-- TEXT PROVIDED --
**********

English actress and BBC presenter (1925–2016)

Sylvia Lucia Petronzio (26 September 1925 – 26 July 2016), better known as Sylvia Peters, was an English actress, and from 1947 to 1958 a continuity announcer and presenter for BBC Television. She introduced the Coronation of Queen Elizabeth II in 1953, and later advised the Queen as she prepared for her first televised Christmas Message in 1957.

==Early life==
Peters was born in Highgate, north London, to Romolo Petronzio, an Italian ebony goods manufacturer who owned a clock-making business, and Ethel Edwards, an English ballet lover. The family later moved to Finchley, north London. She began dancing lessons at the age of three, and later performed in musicals at the Coliseum Theatre in London.

==BBC career==
On reading a newspaper advertisement in June 1947 for a continuity announcer for BBC Television, Peters's mother encouraged her to apply because she did not like Peters being on the stage. Peters completed the audition tasks, which included testing in foreign languages and pronunciation, and screen tests in reading and interviewing, and was chosen from hundreds of applicants. She became one of a team of three continuity announcers with Mary Malcolm and McDonald Hobley. Peters first appeared on screen the same month, June 1947. Television broadcasts then only occurred in the evening, and the announcers had to broadcast live, without an autocue and without rehearsals.

**********

-- REQUIREMENT 1 --
Translate this sentence from the passage about Sylvia Peters into Spanish: "The family later moved to Finchley, north London."
-- REQUIREMENT 2 --
According to the passage about Sylvia Peters, which two people made up the rest of her team of continuity announcers?
-- REQUIREMENT 3 --
Write the next part of the passage about Sylvia Peters, picking up after its last sentence.
The saved data is separate material with no connection to the passage about Sylvia Peters.

Saved data entries
**********

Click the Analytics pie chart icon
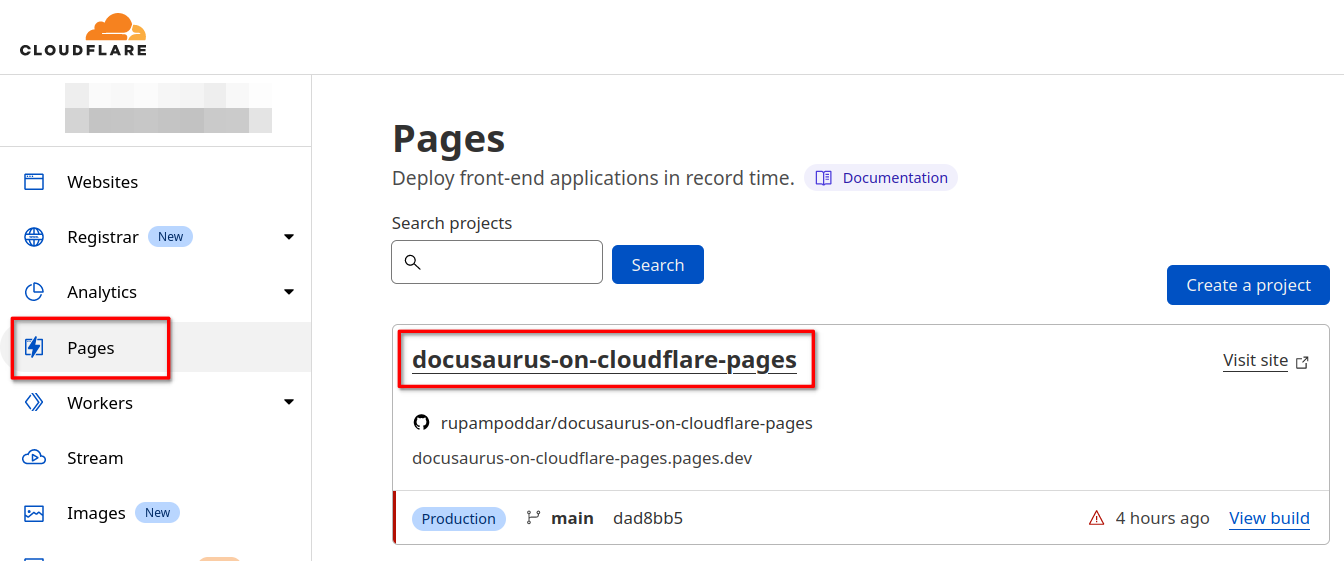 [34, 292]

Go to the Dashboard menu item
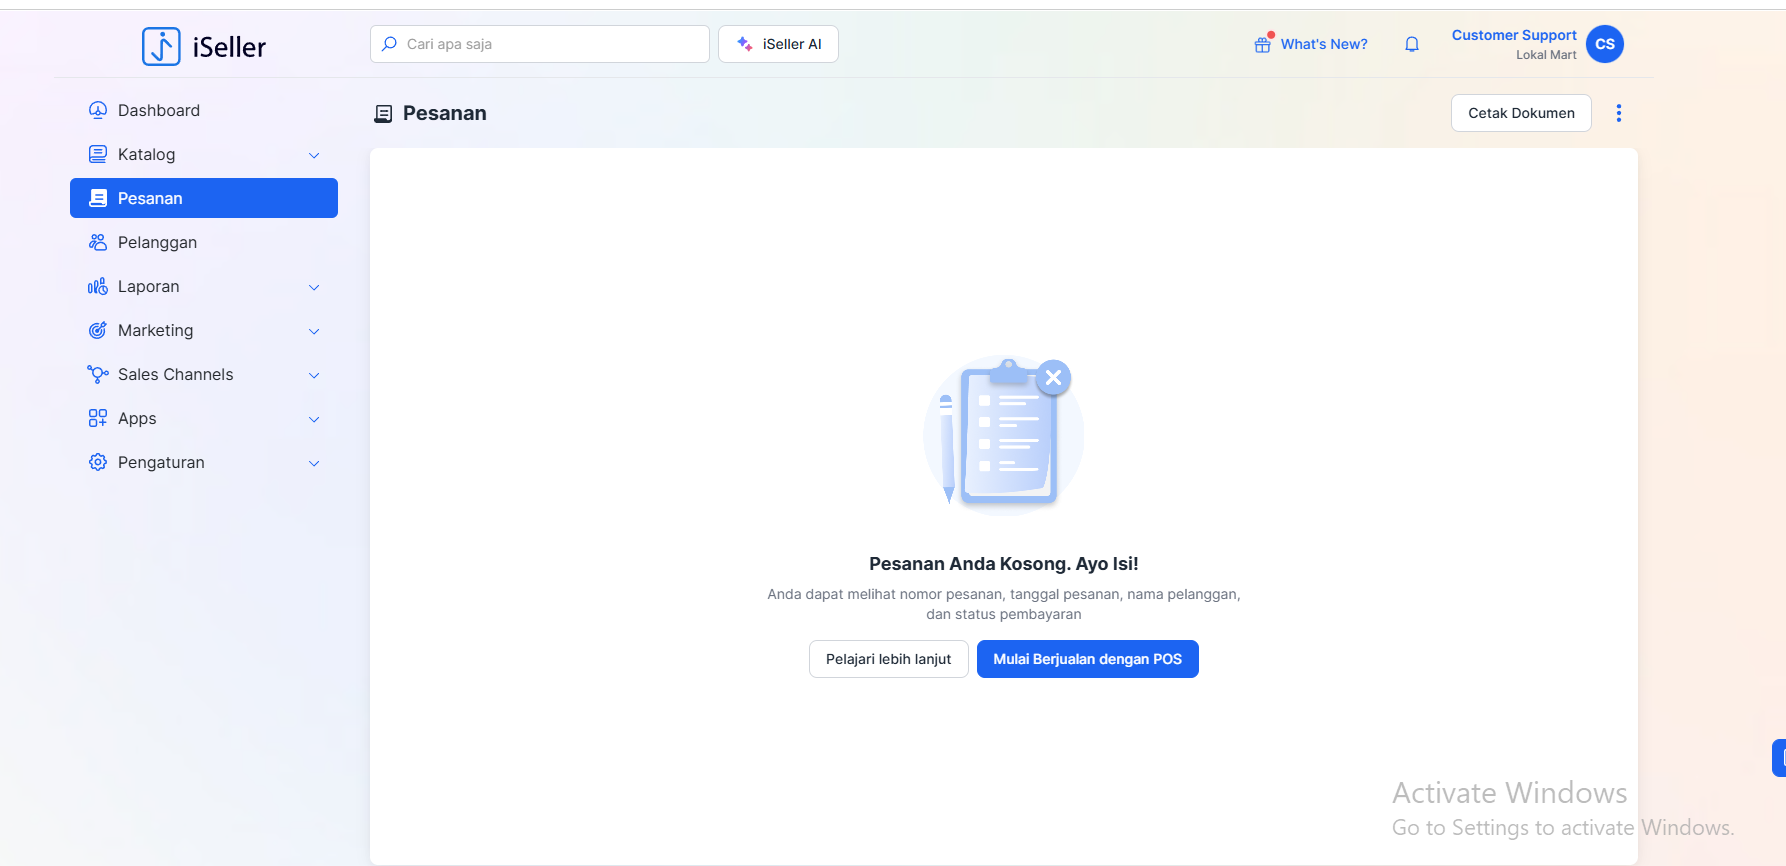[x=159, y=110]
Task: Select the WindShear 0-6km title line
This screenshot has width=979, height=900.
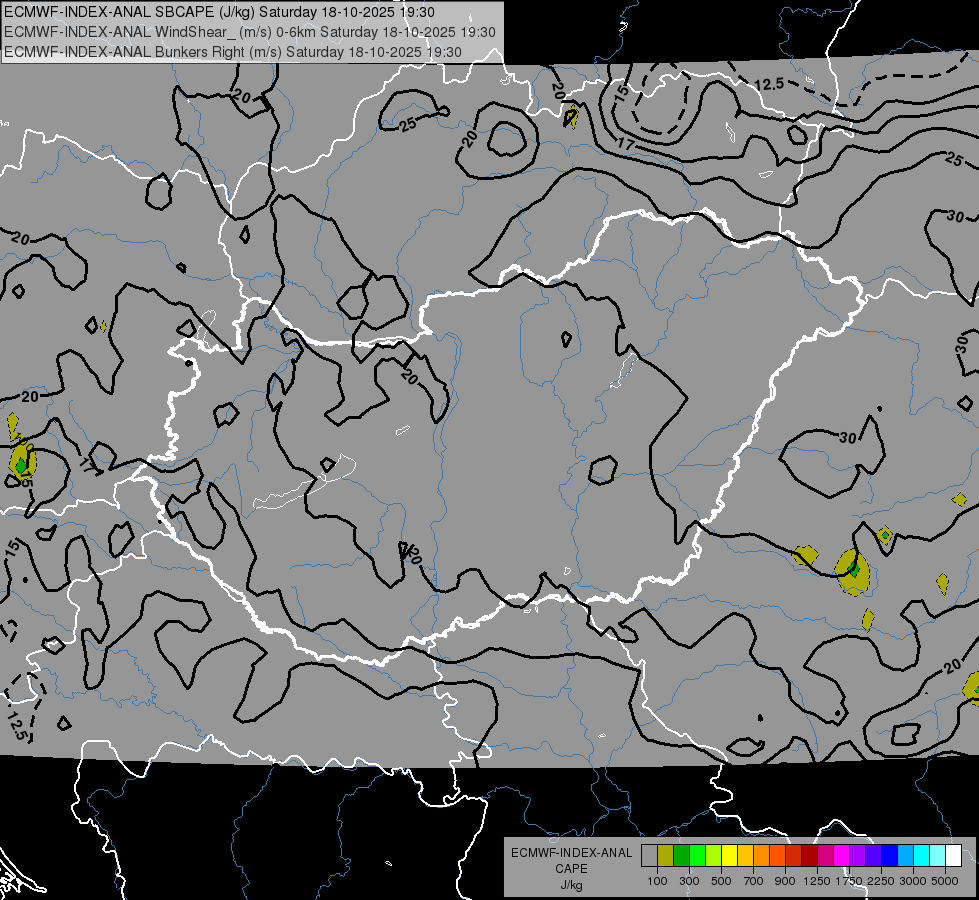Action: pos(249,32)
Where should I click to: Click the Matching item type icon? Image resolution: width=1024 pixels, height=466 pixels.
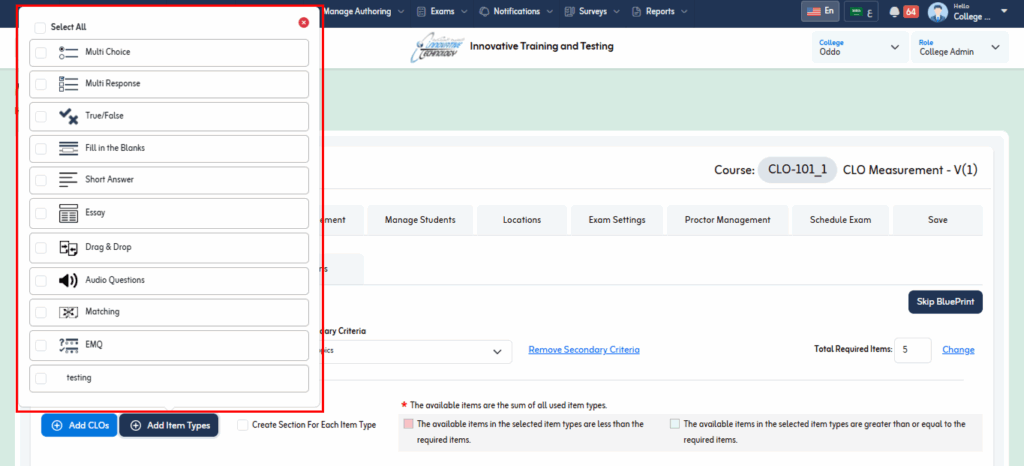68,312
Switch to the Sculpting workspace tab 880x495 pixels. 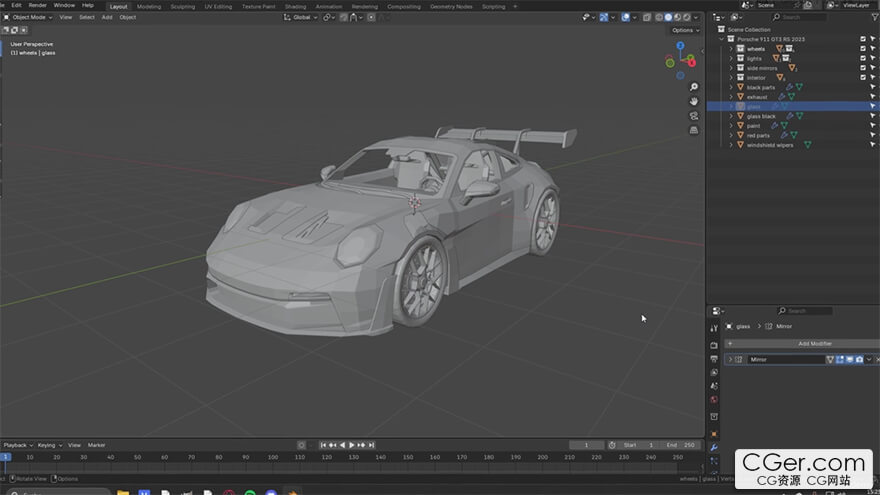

**********

-- TASK OUTPUT 1 --
Más tarde, la familia se mudó a Finchley, en el norte de Londres.

-- TASK OUTPUT 2 --
Mary Malcolm and McDonald Hobley.

-- TASK OUTPUT 3 --
On 2 June 1953, Peters was chosen to introduce the live television broadcast of the coronation of Queen Elizabeth II, an event which she considered the highlight of her career. She later stated that she thought she was chosen because she was the same age as the Queen (28) and because she had an excellent memory – the script was provided to her only the night before the event. On the day, Peters provided linking material from 10 a.m. to 11.30 p.m. to an estimated audience of 20 million viewers in Britain and 227 million globally. She later became involved in teaching the Queen the broadcasting skills necessary for her Royal Christmas Message broadcasts, by recording a training film for the monarch. The film demonstrated various techniques such as reading a script and using an autocue, the latter of which the Queen chose for her broadcasts.

Peters was chosen in 1954 to host Come Dancing (the predecessor of Strictly Come Dancing), In 1956, she presented the children's programme For Deaf Children, and she was a compere for Television Dancing Club, which featured the bandleader Victor Silvester.

In December 1957, the BBC replaced the evening women announcers with the team of Kenneth Kendall, Richard Baker and Robert Dougall. Peters left the broadcaster the following year. She became a freelance broadcaster, and covered such events as Ladies' Day at Royal Ascot and Come Dancing, and made less frequent appearances on screen. She fronted Jim's Inn, an advertisement magazine for ITV.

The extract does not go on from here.